# Work to complete:
Report the lines of the data below that contain the string "chat".
____ Extracted data
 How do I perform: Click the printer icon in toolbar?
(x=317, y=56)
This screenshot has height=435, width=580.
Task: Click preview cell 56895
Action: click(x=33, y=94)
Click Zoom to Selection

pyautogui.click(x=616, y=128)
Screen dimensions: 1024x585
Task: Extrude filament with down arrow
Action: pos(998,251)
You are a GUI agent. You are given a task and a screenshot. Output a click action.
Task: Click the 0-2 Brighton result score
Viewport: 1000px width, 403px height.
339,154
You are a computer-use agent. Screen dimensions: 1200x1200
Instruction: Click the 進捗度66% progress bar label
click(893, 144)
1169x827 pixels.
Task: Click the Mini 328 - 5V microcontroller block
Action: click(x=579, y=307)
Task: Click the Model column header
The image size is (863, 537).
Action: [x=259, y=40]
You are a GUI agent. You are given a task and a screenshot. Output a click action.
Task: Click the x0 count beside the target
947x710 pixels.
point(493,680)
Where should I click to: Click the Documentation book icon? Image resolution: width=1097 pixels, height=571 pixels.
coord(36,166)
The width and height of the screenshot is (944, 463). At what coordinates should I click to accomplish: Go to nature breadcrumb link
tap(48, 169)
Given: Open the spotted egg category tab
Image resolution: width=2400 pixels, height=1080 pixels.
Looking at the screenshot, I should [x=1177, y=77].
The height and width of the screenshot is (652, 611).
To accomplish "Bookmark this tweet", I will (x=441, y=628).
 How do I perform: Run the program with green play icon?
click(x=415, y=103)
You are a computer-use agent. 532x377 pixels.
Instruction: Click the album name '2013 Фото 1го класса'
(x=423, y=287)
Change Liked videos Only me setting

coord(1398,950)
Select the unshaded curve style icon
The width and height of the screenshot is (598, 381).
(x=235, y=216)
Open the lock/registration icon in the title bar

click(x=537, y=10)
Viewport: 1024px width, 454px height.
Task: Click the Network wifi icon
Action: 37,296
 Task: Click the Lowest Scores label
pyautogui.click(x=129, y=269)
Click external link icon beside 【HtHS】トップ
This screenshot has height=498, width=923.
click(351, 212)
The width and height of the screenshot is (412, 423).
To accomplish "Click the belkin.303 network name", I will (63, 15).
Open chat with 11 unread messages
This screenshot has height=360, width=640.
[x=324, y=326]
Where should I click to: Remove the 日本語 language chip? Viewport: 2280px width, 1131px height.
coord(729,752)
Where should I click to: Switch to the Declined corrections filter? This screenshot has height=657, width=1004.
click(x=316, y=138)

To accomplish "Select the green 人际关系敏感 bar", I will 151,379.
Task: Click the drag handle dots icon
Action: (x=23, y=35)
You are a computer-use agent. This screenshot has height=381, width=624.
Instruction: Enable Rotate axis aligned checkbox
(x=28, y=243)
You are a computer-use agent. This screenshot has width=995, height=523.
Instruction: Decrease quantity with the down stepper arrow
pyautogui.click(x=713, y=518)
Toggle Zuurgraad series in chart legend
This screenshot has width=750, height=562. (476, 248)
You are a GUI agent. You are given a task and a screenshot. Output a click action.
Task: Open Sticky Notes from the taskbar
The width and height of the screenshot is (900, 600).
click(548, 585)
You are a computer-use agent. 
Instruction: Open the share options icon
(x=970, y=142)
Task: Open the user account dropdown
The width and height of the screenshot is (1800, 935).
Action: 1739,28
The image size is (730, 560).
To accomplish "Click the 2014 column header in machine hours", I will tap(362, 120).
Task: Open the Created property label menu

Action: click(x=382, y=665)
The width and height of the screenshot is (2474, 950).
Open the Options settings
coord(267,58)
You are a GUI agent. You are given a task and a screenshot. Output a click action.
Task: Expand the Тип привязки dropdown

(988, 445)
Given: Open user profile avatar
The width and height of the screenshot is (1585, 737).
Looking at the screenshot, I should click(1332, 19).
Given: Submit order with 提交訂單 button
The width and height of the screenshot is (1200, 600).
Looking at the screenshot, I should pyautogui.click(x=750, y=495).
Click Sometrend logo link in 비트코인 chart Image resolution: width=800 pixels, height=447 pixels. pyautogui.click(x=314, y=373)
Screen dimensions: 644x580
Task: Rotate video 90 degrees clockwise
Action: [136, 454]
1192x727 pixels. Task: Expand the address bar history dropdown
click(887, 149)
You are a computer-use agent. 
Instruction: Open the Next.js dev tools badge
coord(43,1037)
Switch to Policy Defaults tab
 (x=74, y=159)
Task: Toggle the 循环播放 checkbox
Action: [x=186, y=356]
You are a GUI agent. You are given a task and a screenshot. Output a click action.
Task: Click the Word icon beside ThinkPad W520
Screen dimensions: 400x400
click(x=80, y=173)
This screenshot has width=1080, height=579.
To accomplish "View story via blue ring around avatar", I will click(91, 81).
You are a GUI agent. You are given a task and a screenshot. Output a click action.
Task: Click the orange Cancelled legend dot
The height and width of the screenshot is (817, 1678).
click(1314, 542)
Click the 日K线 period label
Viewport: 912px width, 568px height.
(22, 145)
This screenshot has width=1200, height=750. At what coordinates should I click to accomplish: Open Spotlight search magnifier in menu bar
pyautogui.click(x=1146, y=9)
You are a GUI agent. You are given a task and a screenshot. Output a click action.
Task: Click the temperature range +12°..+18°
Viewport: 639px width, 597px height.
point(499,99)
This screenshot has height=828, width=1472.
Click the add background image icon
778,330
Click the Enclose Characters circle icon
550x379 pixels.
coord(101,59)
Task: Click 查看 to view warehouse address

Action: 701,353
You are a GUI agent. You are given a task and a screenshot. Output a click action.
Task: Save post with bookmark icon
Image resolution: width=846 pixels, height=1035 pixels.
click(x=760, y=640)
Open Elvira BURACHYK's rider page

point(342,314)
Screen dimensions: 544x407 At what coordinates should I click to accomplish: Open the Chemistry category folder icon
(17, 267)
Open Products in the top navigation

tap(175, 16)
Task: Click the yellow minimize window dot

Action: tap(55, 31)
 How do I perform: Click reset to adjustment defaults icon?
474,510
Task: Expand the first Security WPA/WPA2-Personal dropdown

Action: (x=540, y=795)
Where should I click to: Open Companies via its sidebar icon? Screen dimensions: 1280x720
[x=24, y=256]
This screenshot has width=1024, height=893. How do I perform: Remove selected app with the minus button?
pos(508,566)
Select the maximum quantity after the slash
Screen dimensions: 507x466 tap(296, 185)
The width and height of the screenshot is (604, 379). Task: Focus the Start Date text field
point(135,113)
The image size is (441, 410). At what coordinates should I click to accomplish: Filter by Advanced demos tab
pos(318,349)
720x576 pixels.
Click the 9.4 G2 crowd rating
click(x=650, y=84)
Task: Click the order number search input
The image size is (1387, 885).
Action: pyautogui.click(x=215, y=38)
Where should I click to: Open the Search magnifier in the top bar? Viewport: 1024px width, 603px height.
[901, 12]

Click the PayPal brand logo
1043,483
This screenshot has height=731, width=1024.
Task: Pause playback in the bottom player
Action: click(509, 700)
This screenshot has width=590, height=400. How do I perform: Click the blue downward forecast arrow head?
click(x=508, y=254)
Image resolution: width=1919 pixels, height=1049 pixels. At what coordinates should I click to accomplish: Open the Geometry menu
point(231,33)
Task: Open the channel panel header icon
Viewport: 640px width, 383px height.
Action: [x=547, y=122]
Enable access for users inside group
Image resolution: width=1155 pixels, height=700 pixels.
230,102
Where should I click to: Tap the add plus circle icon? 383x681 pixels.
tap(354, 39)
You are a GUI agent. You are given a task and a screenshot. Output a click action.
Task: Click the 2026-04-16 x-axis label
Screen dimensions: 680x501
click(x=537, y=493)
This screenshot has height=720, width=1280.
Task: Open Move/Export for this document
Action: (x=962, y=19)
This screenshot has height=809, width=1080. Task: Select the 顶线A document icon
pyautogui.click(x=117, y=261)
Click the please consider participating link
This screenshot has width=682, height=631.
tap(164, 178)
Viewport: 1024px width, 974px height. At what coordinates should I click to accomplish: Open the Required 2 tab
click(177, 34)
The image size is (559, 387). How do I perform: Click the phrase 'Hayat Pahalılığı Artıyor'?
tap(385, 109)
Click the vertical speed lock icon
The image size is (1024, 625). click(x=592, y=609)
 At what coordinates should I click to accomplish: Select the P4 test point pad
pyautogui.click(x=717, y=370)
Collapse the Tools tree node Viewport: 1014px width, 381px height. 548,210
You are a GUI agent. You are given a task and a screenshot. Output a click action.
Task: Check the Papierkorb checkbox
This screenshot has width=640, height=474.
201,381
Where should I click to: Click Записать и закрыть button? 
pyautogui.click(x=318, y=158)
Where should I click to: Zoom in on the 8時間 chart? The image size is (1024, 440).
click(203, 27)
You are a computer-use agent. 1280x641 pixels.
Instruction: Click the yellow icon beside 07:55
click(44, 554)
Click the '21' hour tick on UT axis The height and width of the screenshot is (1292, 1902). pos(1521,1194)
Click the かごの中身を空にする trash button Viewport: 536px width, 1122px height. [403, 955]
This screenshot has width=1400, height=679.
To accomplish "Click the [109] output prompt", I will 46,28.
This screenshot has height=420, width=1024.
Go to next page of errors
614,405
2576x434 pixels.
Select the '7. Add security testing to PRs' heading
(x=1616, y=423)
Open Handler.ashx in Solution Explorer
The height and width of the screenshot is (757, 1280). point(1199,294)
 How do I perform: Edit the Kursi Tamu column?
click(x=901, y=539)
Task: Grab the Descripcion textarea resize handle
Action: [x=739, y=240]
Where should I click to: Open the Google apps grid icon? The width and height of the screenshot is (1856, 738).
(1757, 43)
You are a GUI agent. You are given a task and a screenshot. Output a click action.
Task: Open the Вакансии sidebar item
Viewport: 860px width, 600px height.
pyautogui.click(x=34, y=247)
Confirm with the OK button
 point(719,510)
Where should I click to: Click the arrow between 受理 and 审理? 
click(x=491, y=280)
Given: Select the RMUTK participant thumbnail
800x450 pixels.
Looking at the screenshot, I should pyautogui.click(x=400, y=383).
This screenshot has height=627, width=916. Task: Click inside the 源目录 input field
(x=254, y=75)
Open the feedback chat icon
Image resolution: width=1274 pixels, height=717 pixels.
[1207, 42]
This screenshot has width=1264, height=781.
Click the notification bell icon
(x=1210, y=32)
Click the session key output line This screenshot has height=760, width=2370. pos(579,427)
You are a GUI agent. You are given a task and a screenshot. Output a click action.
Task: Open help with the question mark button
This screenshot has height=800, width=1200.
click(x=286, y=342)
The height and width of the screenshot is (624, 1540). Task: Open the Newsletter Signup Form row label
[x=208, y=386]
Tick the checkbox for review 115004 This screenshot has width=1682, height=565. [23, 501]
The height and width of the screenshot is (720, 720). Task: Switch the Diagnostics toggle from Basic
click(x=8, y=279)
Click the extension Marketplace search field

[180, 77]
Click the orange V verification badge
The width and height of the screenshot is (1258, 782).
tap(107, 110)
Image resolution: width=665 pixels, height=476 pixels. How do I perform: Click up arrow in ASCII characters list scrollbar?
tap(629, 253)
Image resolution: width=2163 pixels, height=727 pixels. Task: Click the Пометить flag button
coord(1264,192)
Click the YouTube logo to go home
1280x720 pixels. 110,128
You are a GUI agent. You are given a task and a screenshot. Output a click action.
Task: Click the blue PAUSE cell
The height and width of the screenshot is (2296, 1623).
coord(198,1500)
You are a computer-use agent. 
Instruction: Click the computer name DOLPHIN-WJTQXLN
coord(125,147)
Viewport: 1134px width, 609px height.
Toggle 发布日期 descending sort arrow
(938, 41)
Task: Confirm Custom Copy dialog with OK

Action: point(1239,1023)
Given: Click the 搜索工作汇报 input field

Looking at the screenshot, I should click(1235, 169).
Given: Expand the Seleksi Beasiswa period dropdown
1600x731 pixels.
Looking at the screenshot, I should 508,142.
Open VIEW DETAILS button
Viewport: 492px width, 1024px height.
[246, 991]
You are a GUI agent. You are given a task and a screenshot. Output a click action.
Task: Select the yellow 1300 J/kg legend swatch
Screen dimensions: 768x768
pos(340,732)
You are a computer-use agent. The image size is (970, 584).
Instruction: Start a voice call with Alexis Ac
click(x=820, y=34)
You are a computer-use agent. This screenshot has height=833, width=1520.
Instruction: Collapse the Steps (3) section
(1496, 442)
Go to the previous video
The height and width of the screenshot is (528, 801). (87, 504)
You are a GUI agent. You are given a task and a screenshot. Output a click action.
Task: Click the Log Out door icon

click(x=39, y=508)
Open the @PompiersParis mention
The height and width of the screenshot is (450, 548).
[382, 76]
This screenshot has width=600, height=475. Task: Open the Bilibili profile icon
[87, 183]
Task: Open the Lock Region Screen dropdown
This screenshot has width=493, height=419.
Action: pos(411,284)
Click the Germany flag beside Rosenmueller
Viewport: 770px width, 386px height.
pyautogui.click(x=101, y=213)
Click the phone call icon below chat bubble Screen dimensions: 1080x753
________
# Solution to the problem:
Open chat with 11 unread messages
Open the feedback chat icon
Click the phone call icon below chat bubble Screen dimensions: 1080x753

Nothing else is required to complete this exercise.